=== Records supplied ===
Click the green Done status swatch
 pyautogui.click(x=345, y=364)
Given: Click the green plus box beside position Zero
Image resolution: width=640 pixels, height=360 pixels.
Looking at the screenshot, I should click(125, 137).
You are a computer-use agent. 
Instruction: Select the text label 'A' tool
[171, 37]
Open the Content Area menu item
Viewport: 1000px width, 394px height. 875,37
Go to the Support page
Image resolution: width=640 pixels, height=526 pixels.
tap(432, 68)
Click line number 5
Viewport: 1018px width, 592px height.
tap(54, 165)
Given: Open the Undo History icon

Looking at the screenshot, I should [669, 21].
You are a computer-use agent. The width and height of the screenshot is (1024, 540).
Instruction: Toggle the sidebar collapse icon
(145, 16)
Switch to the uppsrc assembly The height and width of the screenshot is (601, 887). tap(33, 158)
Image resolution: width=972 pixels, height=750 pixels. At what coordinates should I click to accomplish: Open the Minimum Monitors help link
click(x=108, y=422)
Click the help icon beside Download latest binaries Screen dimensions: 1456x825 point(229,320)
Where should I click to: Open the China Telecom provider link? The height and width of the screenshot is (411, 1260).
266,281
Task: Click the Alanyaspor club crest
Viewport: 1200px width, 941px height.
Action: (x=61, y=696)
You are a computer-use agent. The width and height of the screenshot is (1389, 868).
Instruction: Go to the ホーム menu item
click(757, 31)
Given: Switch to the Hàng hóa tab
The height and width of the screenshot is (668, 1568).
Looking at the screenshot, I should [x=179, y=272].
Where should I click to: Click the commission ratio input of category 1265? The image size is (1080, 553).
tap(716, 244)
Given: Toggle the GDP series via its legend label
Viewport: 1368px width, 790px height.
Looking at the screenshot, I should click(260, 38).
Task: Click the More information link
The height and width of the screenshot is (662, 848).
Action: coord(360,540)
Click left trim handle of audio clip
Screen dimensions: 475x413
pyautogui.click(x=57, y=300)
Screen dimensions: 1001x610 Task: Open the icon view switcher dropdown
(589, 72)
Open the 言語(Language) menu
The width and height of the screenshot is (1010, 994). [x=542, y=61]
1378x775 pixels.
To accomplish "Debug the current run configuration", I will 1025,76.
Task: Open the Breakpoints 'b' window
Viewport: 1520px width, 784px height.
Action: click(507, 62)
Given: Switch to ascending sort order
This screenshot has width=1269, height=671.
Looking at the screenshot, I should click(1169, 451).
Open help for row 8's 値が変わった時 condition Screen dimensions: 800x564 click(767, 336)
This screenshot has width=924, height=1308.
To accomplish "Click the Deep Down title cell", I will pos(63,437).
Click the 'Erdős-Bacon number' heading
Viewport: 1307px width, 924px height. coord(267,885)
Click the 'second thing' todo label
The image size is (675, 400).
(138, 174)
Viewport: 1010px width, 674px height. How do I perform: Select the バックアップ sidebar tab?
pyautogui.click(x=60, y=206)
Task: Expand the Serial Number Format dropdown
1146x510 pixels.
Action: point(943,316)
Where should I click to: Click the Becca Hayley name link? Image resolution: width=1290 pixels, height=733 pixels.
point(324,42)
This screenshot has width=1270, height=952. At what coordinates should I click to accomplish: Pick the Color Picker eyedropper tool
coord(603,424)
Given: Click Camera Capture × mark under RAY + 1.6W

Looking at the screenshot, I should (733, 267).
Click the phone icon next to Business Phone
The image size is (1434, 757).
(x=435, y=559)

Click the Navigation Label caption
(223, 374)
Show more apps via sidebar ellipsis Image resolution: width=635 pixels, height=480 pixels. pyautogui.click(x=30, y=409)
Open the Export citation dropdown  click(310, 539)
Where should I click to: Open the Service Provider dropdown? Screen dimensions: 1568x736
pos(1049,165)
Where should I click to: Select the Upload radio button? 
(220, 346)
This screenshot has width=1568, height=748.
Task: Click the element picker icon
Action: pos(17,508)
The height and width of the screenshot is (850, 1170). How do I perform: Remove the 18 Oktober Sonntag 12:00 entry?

=== Required action ===
Above are the records; report each line in them that includes the word "beside".

=== Solved problem ===
Given: Click the green plus box beside position Zero
Click the help icon beside Download latest binaries Screen dimensions: 1456x825 point(229,320)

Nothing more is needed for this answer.